## Requirements
Please copy the material starting at the line containing "Click the Group shapes icon" and ending at the line containing "click(895, 117)", both included. Scale each coordinate in the answers by 0.2, round it to a whole number with halves going up, and leave the pictures out.

## Extracted data
..............................

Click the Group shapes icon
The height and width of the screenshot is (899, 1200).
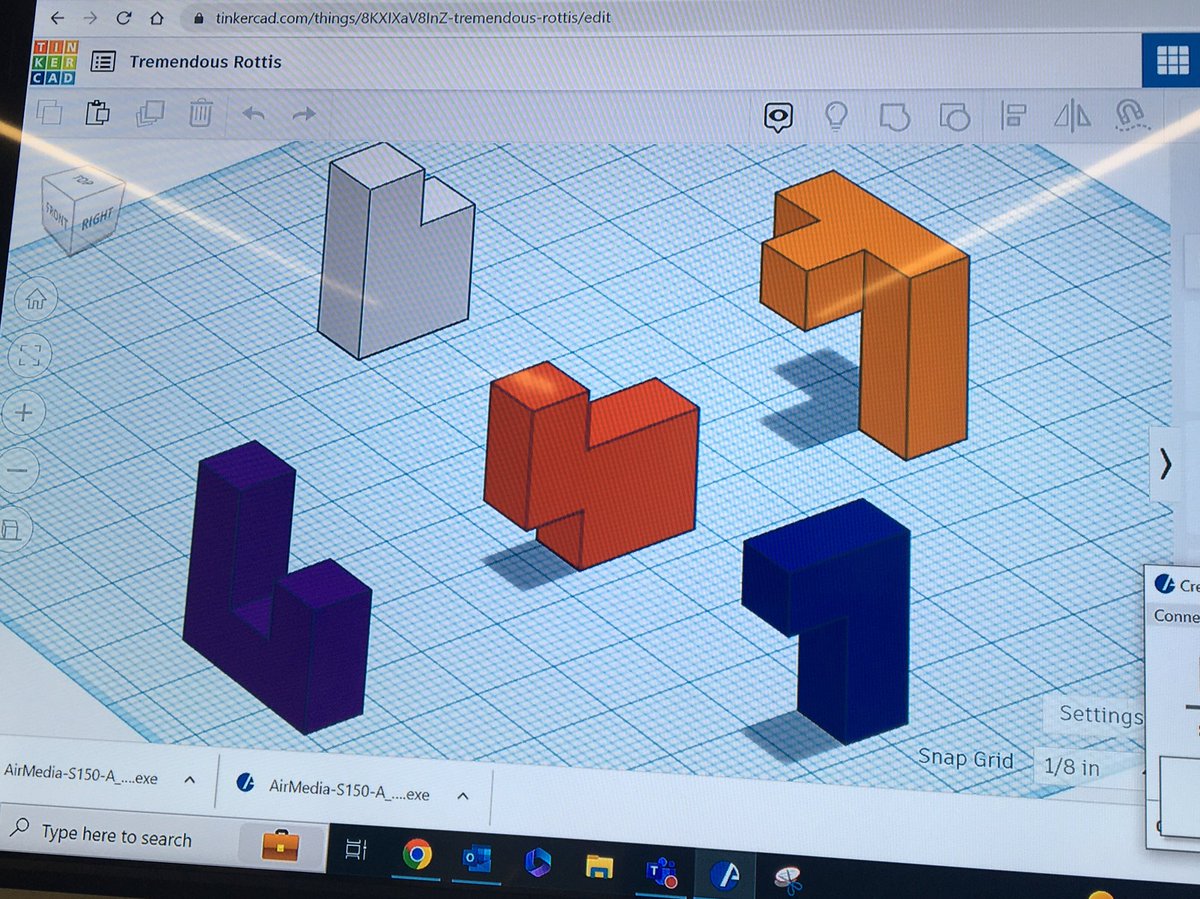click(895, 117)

..............................

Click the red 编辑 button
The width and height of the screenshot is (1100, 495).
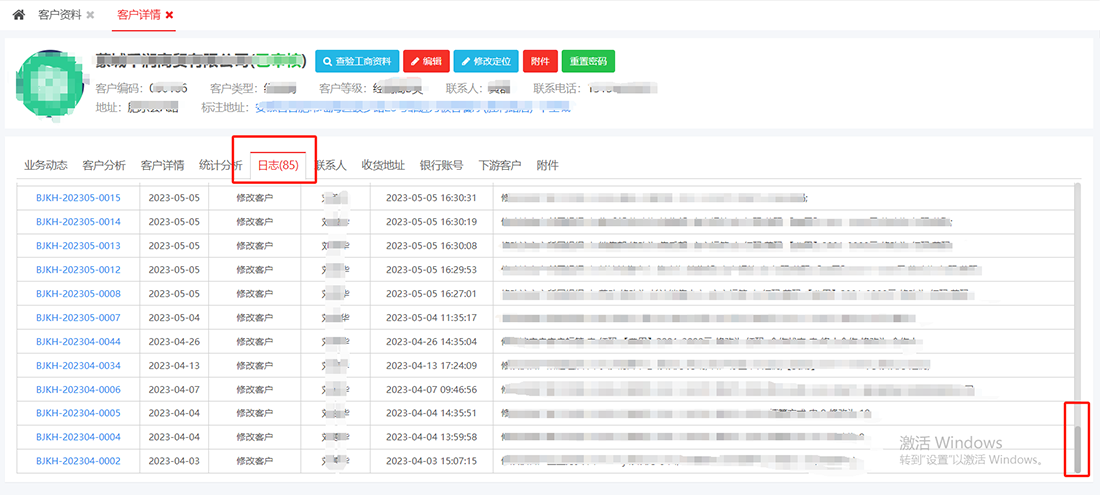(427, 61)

..............................

## The solution
Click the Group shapes icon
The height and width of the screenshot is (899, 1200).
click(179, 23)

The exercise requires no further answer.